To show Article III standing, Plaintiffs must demonstrate (1) that they "have suffered an injury in fact—an invasion of a legally protected interest which is (a) concrete and particularized . . . and (b) actual or imminent, not conjectural or hypothetical;" (2) that "a causal connection [exists] between the injury and the conduct complained of;" and (3) that "it must be likely, as opposed to merely speculative, that the injury will be redressed by a favorable decision." Lujan v. Defenders of Wildlife, 504 U.S. 555, 560-61 (1992). LCSB contends that Plaintiffs lack standing because they have not alleged any actual or imminent injury as a result of the admission policy changes. In short, it argues that Plaintiffs' prospects of being injured is speculative, and they will, in fact, experience the alleged injury only if their children are not admitted to the Academies. Plaintiffs argue, in essence, that it is enough that their children are currently or soon will be subject to the revised admission policy, which therefore has a sufficiently direct effect on them to confer standing to raise their constitutional challenges.
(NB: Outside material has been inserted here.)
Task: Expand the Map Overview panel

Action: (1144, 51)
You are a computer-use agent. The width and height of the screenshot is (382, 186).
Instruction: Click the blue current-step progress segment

In Parents Involved in Community Schools v. Seattle School District, 127 S. Ct. 2738 (2007), the U.S. Supreme Court considered whether parents of high school children had standing to challenge a school assignment system that was influenced by race in certain circumstances. Similar to the standing challenge in this case, the Seattle School District argued that the claimed injury was too speculative since their children had not yet been denied admission to a school of their choice because of race, and in fact may never be. The Court found that argument "unavailing":
The argument is unavailing. The group's members have children in the district's elementary, middle, and high schools . . . and the complaint sought declaratory and injunctive relief on behalf of [parents] whose elementary and middle school children may be 'denied admission to the high schools of their choice when they apply for those schools in the future . . . .' The fact that it is possible that children of group members will not be denied admission to a school based on their race . . . does not eliminate the injury claimed. Moreover, [parents] also asserted an interest in not being 'forced to compete for seats at certain high schools in a system that uses race as a deciding factor in many of its admissions decisions.' As we have held, one form of injury under the Equal Protection Clause is being forced to compete in a race-based system that may prejudice the plaintiff, . . . an injury that the [parents] can validly claim on behalf of their children.Id. at 2751 (citations omitted).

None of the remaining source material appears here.